*Action item:* Return the lines below exactly, from the first one through the line that has "Viewport: 1072px width, 720px height.". Leave out everything after it.

[Opening Information shown section]

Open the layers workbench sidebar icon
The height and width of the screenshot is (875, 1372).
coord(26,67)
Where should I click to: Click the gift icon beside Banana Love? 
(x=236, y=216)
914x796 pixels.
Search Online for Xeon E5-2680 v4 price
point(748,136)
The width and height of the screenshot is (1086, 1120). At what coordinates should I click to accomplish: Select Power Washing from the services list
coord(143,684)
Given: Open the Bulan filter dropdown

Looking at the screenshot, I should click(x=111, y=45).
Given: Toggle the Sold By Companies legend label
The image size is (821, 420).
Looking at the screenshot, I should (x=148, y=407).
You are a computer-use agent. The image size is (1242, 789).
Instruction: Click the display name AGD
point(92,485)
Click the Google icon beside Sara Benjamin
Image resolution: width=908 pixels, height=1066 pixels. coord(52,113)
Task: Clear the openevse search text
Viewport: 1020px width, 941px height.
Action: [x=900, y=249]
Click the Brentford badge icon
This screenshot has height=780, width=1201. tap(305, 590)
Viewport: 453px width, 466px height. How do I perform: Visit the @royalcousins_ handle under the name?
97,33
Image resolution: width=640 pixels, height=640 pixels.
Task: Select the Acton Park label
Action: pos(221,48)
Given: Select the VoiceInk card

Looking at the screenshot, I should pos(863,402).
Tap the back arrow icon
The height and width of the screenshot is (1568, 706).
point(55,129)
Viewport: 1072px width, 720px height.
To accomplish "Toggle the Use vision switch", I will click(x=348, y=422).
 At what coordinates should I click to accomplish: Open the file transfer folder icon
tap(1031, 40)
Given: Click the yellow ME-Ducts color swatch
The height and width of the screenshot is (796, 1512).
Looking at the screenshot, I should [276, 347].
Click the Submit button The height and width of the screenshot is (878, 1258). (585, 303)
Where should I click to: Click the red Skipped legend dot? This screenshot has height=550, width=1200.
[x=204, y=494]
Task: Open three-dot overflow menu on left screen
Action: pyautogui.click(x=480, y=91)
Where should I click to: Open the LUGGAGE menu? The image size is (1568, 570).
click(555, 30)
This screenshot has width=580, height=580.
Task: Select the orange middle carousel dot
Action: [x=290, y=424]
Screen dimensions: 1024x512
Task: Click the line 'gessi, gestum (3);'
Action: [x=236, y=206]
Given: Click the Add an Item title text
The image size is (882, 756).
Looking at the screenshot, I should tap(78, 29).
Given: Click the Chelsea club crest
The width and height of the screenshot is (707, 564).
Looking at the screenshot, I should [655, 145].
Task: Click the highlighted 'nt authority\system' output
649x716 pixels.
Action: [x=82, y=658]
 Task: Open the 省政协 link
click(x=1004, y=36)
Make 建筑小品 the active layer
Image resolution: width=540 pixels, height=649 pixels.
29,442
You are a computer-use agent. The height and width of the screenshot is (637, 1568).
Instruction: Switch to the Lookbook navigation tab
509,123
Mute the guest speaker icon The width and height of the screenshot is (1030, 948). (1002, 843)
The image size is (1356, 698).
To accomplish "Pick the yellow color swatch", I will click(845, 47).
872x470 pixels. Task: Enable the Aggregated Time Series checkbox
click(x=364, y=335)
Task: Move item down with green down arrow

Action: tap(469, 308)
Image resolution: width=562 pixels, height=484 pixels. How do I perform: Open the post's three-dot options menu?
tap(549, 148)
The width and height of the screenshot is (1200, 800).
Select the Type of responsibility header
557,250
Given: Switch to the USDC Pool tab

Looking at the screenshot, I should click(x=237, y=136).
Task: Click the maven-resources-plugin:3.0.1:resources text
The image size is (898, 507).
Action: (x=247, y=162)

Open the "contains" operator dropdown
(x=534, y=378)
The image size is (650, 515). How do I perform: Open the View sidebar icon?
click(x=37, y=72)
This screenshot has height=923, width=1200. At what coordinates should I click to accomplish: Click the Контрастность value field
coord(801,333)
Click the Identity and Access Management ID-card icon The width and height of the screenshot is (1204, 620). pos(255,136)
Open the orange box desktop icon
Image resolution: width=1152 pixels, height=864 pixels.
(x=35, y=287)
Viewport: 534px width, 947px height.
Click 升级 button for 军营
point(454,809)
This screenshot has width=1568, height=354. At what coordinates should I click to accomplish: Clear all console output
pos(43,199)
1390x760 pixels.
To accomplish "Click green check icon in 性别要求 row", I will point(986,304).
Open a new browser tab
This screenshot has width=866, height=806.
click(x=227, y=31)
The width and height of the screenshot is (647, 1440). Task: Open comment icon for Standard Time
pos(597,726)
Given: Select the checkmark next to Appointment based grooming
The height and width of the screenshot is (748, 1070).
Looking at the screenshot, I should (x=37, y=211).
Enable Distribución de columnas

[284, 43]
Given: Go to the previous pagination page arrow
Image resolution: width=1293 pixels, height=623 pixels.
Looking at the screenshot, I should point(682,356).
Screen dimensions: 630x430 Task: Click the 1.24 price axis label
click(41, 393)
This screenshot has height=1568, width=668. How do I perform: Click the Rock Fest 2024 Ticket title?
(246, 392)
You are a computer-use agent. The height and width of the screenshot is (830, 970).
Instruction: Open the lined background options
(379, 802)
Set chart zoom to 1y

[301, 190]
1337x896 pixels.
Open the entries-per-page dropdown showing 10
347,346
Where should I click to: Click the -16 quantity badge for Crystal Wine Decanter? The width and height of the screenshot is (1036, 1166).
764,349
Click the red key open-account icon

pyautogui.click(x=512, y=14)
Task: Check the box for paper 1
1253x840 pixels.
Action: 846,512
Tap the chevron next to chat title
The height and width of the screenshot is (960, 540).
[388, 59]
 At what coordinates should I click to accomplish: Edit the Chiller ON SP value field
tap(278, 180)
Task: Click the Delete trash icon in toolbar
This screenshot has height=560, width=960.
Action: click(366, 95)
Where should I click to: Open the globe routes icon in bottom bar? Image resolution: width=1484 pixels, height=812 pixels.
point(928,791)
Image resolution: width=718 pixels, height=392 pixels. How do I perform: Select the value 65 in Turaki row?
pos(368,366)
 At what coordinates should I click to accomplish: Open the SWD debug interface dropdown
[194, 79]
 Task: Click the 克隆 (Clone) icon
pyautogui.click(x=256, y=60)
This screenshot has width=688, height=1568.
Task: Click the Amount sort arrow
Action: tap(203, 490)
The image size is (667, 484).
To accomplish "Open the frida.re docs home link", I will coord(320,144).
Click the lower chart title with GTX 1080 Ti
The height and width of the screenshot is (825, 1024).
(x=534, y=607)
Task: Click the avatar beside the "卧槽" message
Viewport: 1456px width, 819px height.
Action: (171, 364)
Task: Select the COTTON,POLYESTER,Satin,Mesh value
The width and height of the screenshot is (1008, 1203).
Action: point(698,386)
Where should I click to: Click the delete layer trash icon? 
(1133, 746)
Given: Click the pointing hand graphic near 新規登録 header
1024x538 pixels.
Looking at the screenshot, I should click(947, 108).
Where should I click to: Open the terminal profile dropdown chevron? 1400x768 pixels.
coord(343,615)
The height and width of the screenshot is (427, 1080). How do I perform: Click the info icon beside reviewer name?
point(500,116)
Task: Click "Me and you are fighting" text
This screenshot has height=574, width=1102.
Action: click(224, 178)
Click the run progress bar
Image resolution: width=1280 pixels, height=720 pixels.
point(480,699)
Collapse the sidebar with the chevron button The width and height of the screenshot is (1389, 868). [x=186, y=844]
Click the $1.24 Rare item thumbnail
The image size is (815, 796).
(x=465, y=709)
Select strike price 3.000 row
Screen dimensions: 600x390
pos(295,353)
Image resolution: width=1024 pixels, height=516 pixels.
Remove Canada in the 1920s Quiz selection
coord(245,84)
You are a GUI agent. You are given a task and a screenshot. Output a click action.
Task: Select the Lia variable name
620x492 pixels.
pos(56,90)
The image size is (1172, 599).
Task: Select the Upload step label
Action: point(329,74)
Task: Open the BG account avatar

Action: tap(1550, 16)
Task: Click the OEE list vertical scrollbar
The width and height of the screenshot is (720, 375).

[Closing Information shown section]

*Answer to this task:*
Open the layers workbench sidebar icon
The height and width of the screenshot is (875, 1372).
coord(26,67)
Where should I click to: Click the gift icon beside Banana Love? 
(x=236, y=216)
914x796 pixels.
Search Online for Xeon E5-2680 v4 price
point(748,136)
The width and height of the screenshot is (1086, 1120). At what coordinates should I click to accomplish: Select Power Washing from the services list
coord(143,684)
Given: Open the Bulan filter dropdown

Looking at the screenshot, I should click(x=111, y=45).
Given: Toggle the Sold By Companies legend label
The image size is (821, 420).
Looking at the screenshot, I should (x=148, y=407).
You are a computer-use agent. The image size is (1242, 789).
Instruction: Click the display name AGD
point(92,485)
Click the Google icon beside Sara Benjamin
Image resolution: width=908 pixels, height=1066 pixels. coord(52,113)
Task: Clear the openevse search text
Viewport: 1020px width, 941px height.
Action: [x=900, y=249]
Click the Brentford badge icon
This screenshot has height=780, width=1201. tap(305, 590)
Viewport: 453px width, 466px height. How do I perform: Visit the @royalcousins_ handle under the name?
97,33
Image resolution: width=640 pixels, height=640 pixels.
Task: Select the Acton Park label
Action: pos(221,48)
Given: Select the VoiceInk card

Looking at the screenshot, I should pos(863,402).
Tap the back arrow icon
The height and width of the screenshot is (1568, 706).
point(55,129)
Viewport: 1072px width, 720px height.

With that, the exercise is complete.